Le deuxième temps de Joyeux Animaux de la Misère poursuit une même veine, coruscante, implacable, animale. La question de l’identité y est posée à des années lumières des rodomontades politiciennes. L’auteur fait ressurgir le corps sous effet d’attraction des forces contraires de vie et de mort, de bien et de mal. L’homme devient putain (mot masculin s’il en est chez Guyotat), à proximité des ports et des chantiers, dans des restes d’immeuble où des êtres viennent pour divers « voyages ». « Salope » se transforme en mot sinon d’amour, du moins de tendresse dans un monde de raies, de chiens, et d’enfilades. En ses incantations le langage s’enfonce dans le corps esclave, joyeux, toujours en chasse.

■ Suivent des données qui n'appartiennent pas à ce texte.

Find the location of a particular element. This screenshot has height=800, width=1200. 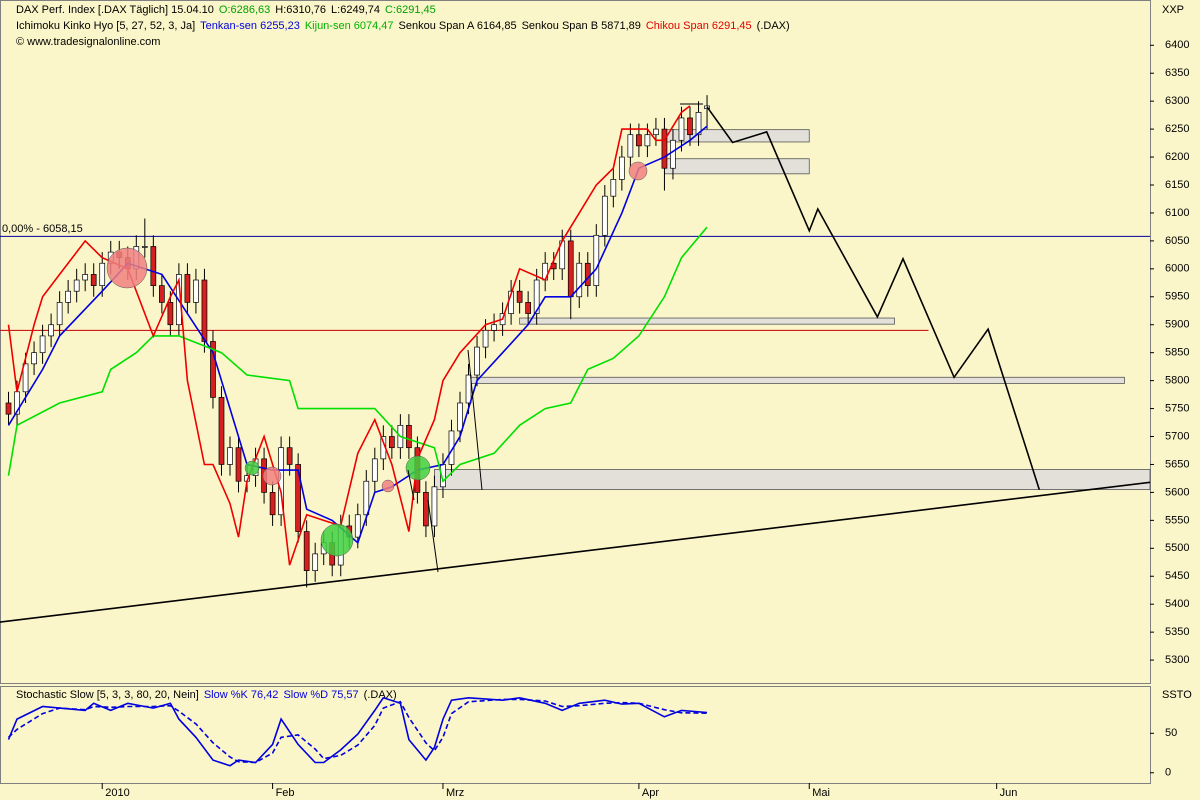

y-tick-label: 6250 is located at coordinates (1177, 129).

Une nouvelle fois fidèle à son art poétique, Guyotat cultive une langue qui se lit “à l’oreille”, au plus près de la parole. En une approche minutieuse et qui n’a rien de sauvage ou d’ébouriffée. Parler le livre, c’est l’inscrire et l’instruire dans une autre mélodie de la langue dans le rapport qu’elle entretient avec le corps et la sexualité au moment où le livre sort de la période de l’adolescence pour atteindre les bas-fonds de l’âge adulte au sein d’une obscénité non larvée mais qui n’a rien de bravache.
Partout perce le théâtre intrinsèque de cette écriture-sperme jaillissant en « Labyrinthe-Guéhenne ». Et ce, une fois de plus, dans l’attente de Histoires de Samora Machel, œuvre annoncée il y a déjà plus de trois décennies et évoquée plus d’une fois dans Coma si cher à Chéreau. Pour l’heure, le tome 2 des Animaux écrit dans « le présent de l’écriture » convoque en « langue aisée » le proféré transgressif. La parole ample est souffle et houle qui arrache tout sur son passage.
jean-paul gavard-perret
Pierre Guyotat, Par la main dans les Enfers — Joyeux animaux de la misère II, Gallimard, Hors série Littérature, 2016.